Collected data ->
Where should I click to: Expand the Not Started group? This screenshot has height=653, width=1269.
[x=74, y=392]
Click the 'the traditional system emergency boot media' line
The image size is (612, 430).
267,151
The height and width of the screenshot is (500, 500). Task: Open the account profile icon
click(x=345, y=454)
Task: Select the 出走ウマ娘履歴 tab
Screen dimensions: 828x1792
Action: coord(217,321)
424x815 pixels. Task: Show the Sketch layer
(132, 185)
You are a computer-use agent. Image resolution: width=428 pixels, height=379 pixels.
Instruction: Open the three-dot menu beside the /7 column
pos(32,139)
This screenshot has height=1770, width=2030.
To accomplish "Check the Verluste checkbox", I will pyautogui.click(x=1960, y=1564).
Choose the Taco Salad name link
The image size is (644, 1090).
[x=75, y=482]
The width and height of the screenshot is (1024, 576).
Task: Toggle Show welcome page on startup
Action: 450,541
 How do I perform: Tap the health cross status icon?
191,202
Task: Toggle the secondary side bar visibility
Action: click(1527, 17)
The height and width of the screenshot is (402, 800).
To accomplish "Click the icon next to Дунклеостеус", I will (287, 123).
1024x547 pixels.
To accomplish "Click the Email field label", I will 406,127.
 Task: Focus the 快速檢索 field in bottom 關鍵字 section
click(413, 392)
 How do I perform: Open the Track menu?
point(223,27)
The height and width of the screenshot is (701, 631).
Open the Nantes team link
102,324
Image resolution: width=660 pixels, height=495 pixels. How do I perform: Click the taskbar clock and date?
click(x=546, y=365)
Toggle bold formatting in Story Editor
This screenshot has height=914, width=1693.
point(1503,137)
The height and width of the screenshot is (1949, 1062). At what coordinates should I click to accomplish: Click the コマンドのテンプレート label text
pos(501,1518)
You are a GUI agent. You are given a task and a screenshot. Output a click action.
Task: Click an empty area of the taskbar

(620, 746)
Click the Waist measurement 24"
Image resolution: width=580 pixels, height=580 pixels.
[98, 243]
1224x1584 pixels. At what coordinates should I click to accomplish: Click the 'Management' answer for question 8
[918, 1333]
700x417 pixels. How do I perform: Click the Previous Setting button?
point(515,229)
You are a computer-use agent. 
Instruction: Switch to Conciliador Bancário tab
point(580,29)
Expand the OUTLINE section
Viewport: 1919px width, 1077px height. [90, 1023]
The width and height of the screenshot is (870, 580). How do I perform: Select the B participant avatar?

WHAT THE TASK ASKS -> Using the entries shown above, reproduce verbatim the lines from the line bearing "424x815 pixels. Task: Show the Sketch layer" to the line bearing "Choose the Taco Salad name link", inclusive.

TASK OUTPUT ->
424x815 pixels. Task: Show the Sketch layer
(132, 185)
You are a computer-use agent. Image resolution: width=428 pixels, height=379 pixels.
Instruction: Open the three-dot menu beside the /7 column
pos(32,139)
This screenshot has height=1770, width=2030.
To accomplish "Check the Verluste checkbox", I will pyautogui.click(x=1960, y=1564).
Choose the Taco Salad name link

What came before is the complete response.